Sep
29
“The Blair Witch Project” Is 10 Years Old
Filed Under Movies
I remember seeing the trailer for “The Blair Witch Project” while I was briefly living in Orlando. In an age when movie trailers often gave away too much, that one didn’t. But I still can remember being genuinely creeped out by a few pull quotes and spooky black-and-white footage of the deep, dark woods. I knew then that I’d have to see the flick as soon as it hit theaters. Of course, this was 1999, and online ticketing was in its infancy. I ultimately having to make three trips(!) to the theater before I was able to get into a screening that wasn’t sold out.
I really enjoyed “The Blair Witch Project” the first time I saw it. I found the film incredibly effective and a touch hilarious. I’m still in awe of how video and black-and-white come across as more visceral than 35mm color film stock. My only problem with the film is that it doesn’t hold up on repeat viewings. It’s also far less effective at home on TV.
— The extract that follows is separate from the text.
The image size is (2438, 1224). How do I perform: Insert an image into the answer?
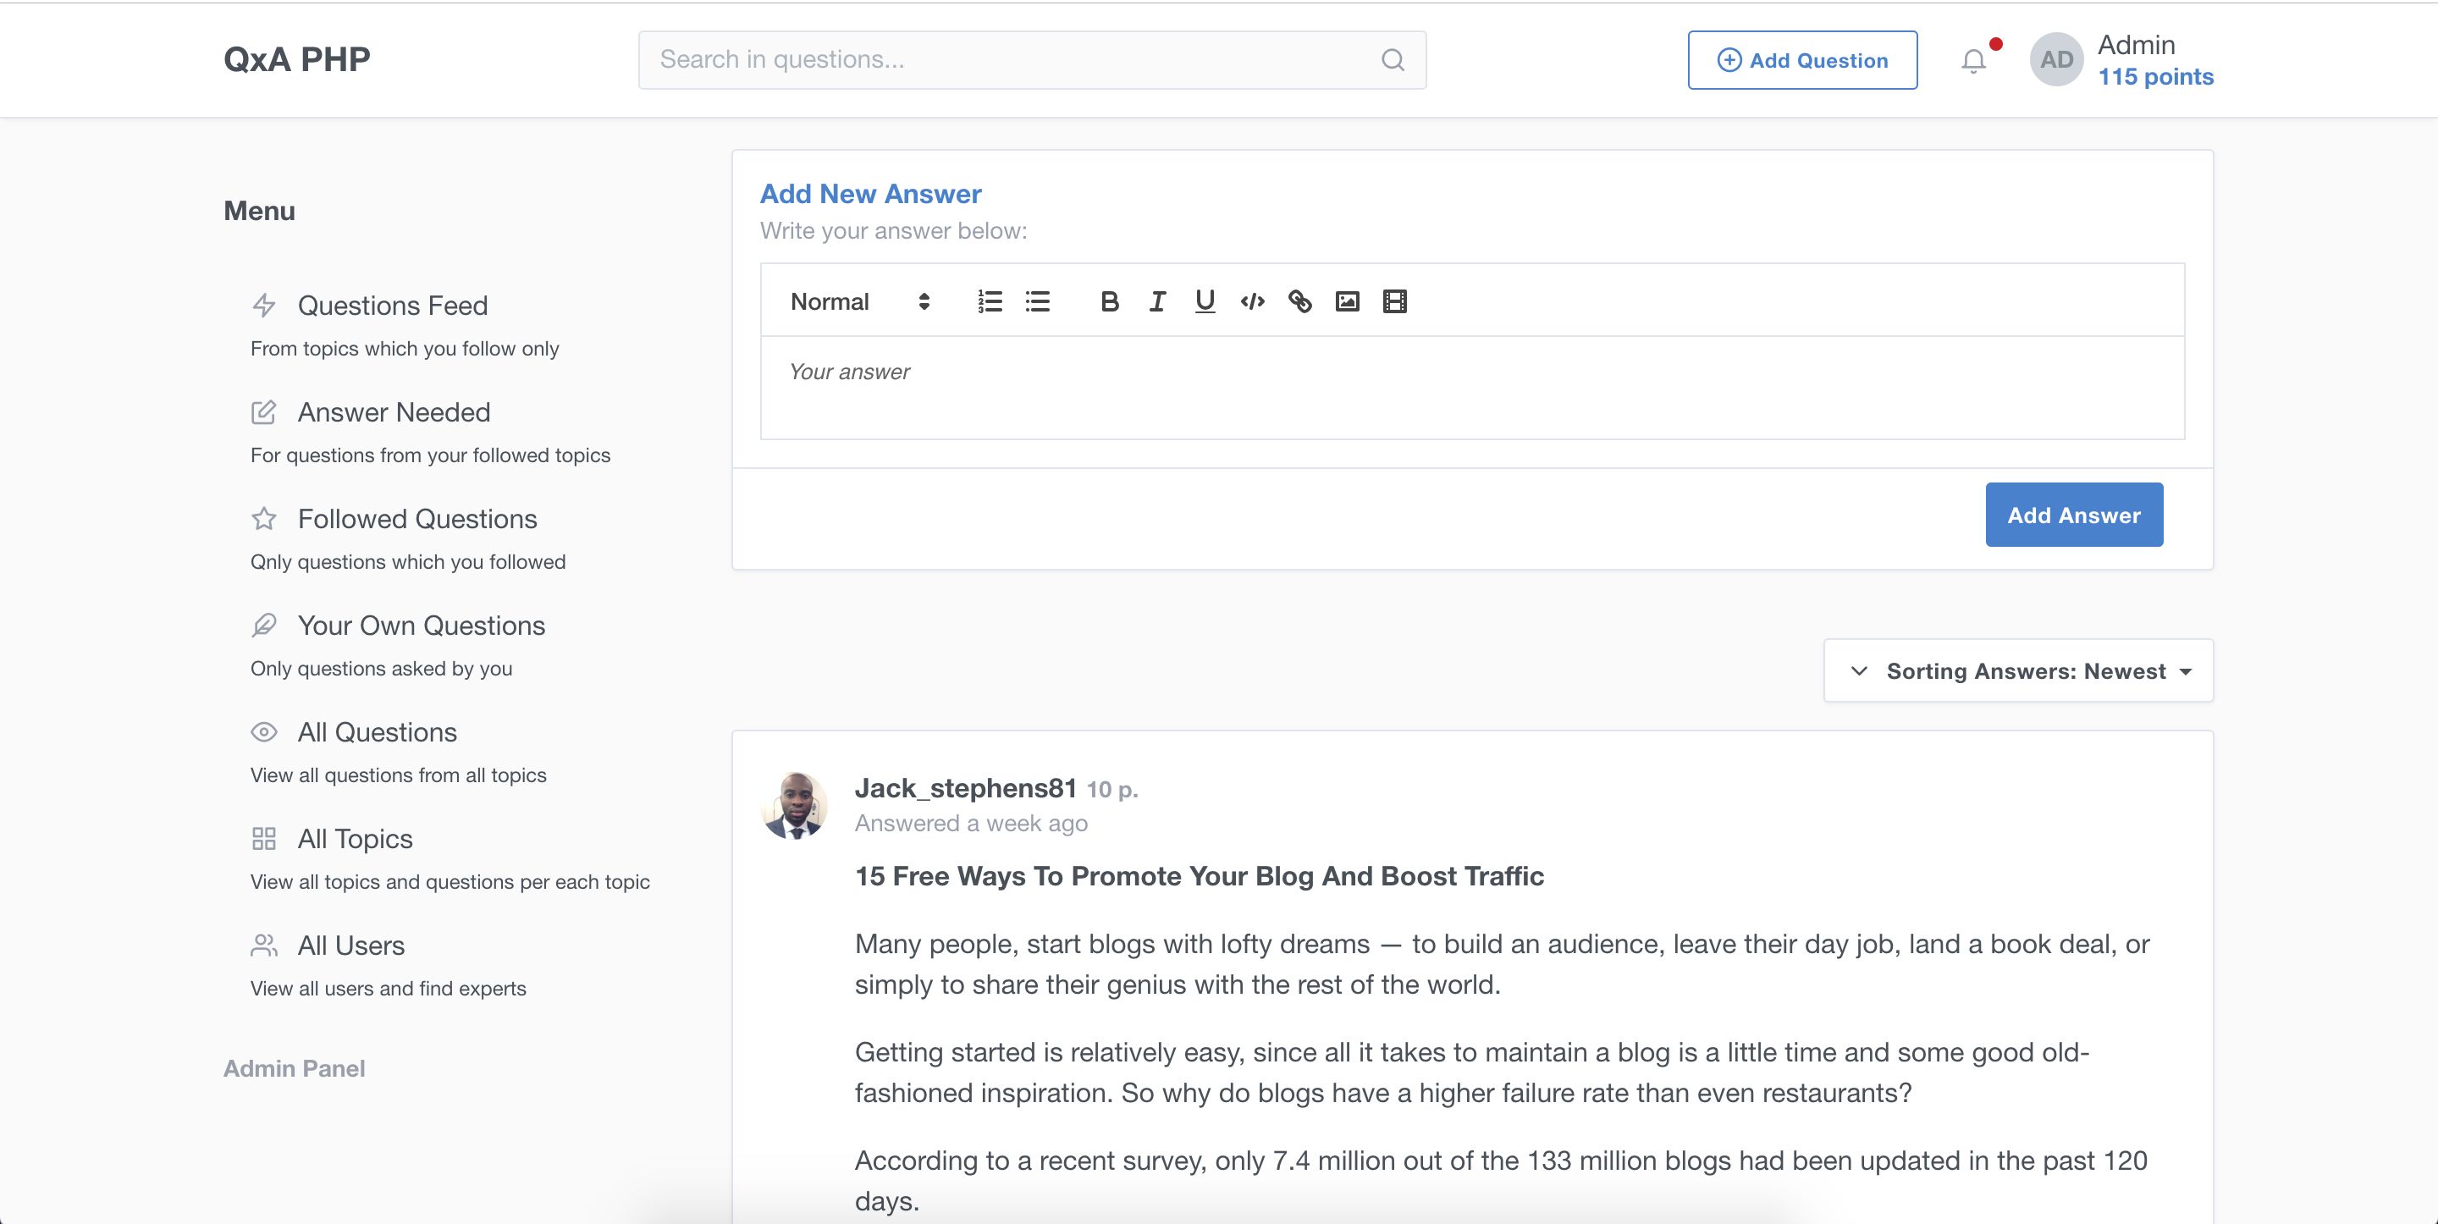[x=1347, y=302]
A full decade after “The Blair Witch Project” came out of nowhere and walked away with $140 million domestic haul, the film’s influence is still being felt; I just bought my ticket for the midnight showing of the Blair Witch-style film “Paranormal Activity” on Thursday. Unfortunately, the directors Daniel Myrick and Eduardo Sanchez became victims of their own success, and their subsequent output has been paltry at best. The stars of the film also didn’t catapult to superstardom, either.
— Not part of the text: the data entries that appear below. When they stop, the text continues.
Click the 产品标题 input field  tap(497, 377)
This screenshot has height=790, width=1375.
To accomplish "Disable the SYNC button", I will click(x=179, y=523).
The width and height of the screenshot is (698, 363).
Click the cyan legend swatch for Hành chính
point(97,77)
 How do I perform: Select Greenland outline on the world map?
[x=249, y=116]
(On a side note, I actually met Heather Donahue at Amoeba Music back in 2003. She was a real bitch on wheels.)
“Blair Witch” mania reached its saturation point relatively quickly. A rushed sequel, “Book of Shadows: Blair Witch 2,” materialized in theaters a little over a year after the first film’s release. Directed by documentary filmmaker Joe Berlinger, the film is a creatively compromised slasher pic about fans of the first film going out the wood and acting like assholes. On television, MTV began running the show “Fear,” which plunged dumb teenagers into supposedly haunted locations with cameras rigged to their person, so we could watch them freak out and run around in the dark. Theatrically-released knockoffs like “Halloween Resurrection” soon followed. Thankfully, the trend burned itself out by the early-’00s.
There were a dearth of Blair Witch-style flicks for a number of years. But they’ve slowing begun trickling out again. “Cloverfield,” “Diary of the Dead,” and “Quarantine” are recent examples of “found footage” scare flicks. They’re more polished and high-concept than “Blair Witch,” but nowhere near as successful. “Cloverfield” in particular piqued everyone’s interest when its trailer ran before “Transformers” in the summer of ‘07. But by the time the film finally opened the following January, everyone was already burned out on it.
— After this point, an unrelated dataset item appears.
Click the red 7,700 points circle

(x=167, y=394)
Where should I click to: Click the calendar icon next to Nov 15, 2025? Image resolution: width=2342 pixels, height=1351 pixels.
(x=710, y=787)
So will “Paranormal Activity” be the next “The Blair Witch Project?” Is Paramount’s handling of the film’s release, platforming it on the midnight movie circuit, creating a level of interest that’ll catapult the film to a $100 million gross, making it the next super-successful ultra-low-budget indie? Or will that level of popularity remain as elusive as the heretofore unseen witch herself?